Whether access to server constitutes Royalty for use of Software

Copyright is a bundle of rights including, inter alia, rights of reproduction, communication to the public, adaptation and translation of any work.  Copyright ensures certain safeguards of the rights of authors over their creations.  A comprehensive legislation is enacted to monitor the Copyright laws in India.  It is the Copyright Act, 1957 (“CRA”).  The various rights in a Copyright are transferred individually or in the aggregate or in combination thereof.

Royalties means consideration for ‘transfer’ of any of these rights. Unless any of these rights move from the recipient to the payer for consideration, the consideration would not constitute royalties. In other words, there has to be a transfer of a copyright right. If what is secured is only a product which is an embodiment of the rights, the same would be regarded as a transfer of a copyrighted article. Payments for copyrighted article do not constitute ‘royalties’. It is only payments for copyright right that constitute royalties. With respect to characterisation of software license, as to whether it constitutes royalty or business profits under DTAA, the High Court of various states in India having taken conflicting views. 

The Delhi High Court in the case of DIT v Ericsson AB [2012] 246 CTR 422 held that payment towards copyrighted software does not partake the character of ‘royalty’ under the Act and the Treaty. Similar view is taken in Bombay High Court in the case of Mahyco Mosanto Biotech (India) (P) Ltd vs UOI (2016 74 taxmann.com 92(Bom) and by Madras High Court in the case of Vinzas Solutions India Pvt. Ltd. (392ITR155).

However, the Karnataka High Court in the case of CIT vs. Samsung Electronics Co Ltd 345 ITR 494 has taken a contrary view, wherein it was held that the amount paid to foreign supplier for supply of the “shrink-wrapped” software is not the price of the CD alone nor software alone nor the price of license granted. It is a combination of all.

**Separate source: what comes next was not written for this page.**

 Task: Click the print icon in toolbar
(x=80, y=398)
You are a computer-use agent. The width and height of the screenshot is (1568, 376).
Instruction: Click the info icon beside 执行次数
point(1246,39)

In substance unless a license was granted permitting the end user to copy and download the software, the CD would not be helpful to the end user.  Further, Explanation 4 to section 9(1)(vi) clarifies that the transfer of all or any rights in respect of any right, property or information includes and has always included transfer of all or any right for use or right to use a computer software (including granting of a license) irrespective of the medium through which such right is transferred.

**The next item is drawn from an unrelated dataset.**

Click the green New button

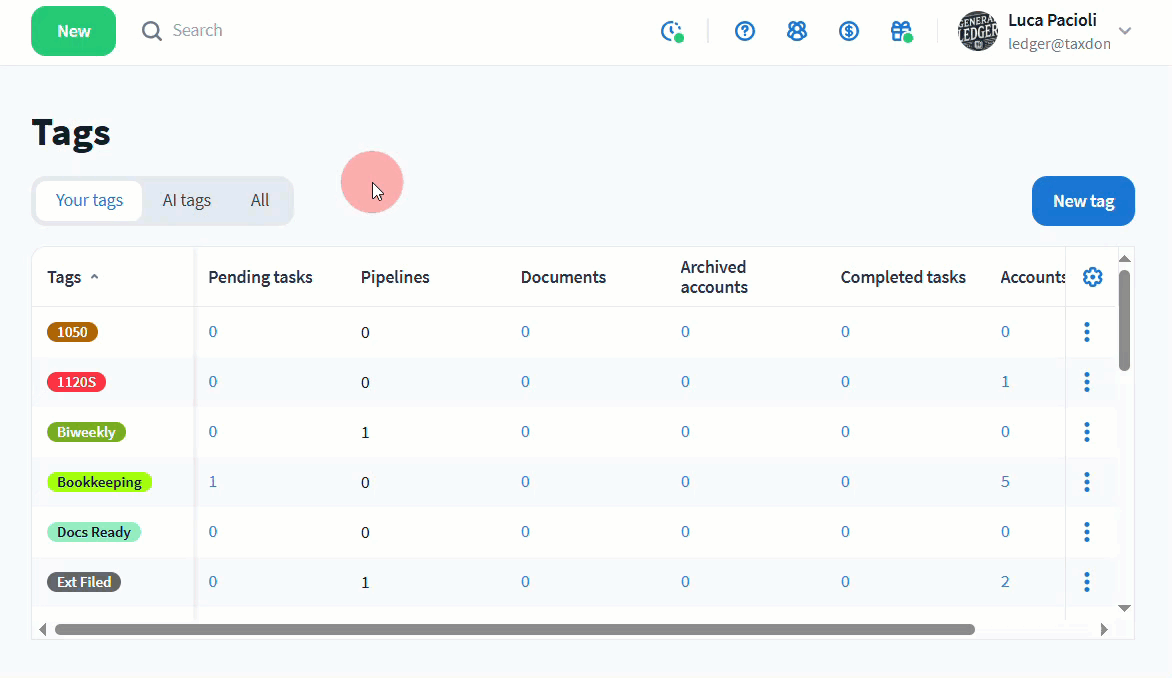[74, 31]
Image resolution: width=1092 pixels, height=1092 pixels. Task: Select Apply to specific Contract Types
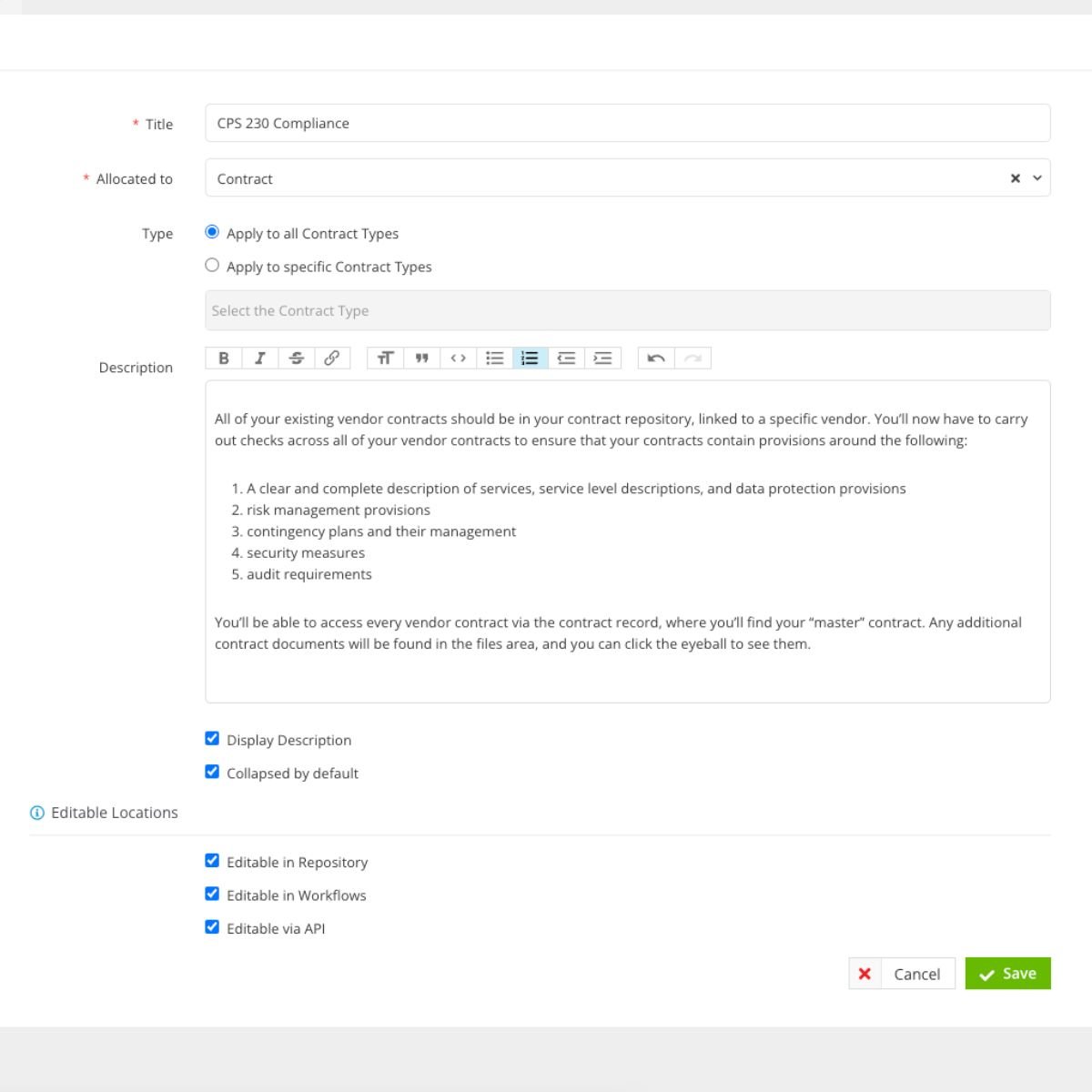(x=212, y=265)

While availing the cloud services, the e-commerce companies are provided with limited access to the server and software functionality available on Service Provider’s IT infrastructure and not allowed to download any software.  These companies do not download the software license and install on their systems. The payment is for bundle of services – storage space, software, 24/7 access etc.  In this scenario, one can therefore take a view that decision of Samsung (supra) is not applicable for the reason that the Karnataka High Court proceeded on the basis that the end users gets a copy of the software and license granted is installed on the computer of the customer. In the context of cloud services, E-commerce companies do not get any ‘copyright right’ in the software instead only get the right to use the software installed on the servers of the Service Providers.  It can be said that Service Providers are merely providing a ‘Standard Facility’ to store user data or content on the cloud server or IT infrastructure with software functionality available for all its users and the test of transfer of copyright right as envisaged in the tax treaties is not satisfied.

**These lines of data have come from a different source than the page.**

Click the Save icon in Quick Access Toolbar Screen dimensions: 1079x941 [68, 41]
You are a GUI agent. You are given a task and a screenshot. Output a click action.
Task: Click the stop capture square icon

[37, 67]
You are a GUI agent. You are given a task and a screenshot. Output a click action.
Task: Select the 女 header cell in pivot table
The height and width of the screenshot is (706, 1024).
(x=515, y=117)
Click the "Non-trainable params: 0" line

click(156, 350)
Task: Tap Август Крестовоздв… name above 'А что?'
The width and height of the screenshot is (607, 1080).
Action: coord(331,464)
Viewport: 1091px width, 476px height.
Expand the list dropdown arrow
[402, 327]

Whether access to server constitutes an Equipment Royalty

The first issue that to be addressed is whether ‘server’ can be treated as equipment.  The Hon’ble Madras High Court in Poompuhar Shipping Corporation Ltd.v ITO [2013] 38 taxmann.com 150 (Madras) highlighted the need for construing’equipment’ widely, so as to embrace every article employed by the employer for the purposes of his business. ‘Equipment’, in whatever name called either as an apparatus or as plant or machinery, so long as they are employed for the purposes of one’s income, the same shall stand covered by Clause (iva). Drawing inference from the above,one can state that ‘server’ is equipment.  The next aspect that needs to be addressed is whether e-commerce companies have ‘right to use’ the server.  The meaning of the term ‘right to use’ is therefore of significance.  In this regard, following judicial precedents may be referred.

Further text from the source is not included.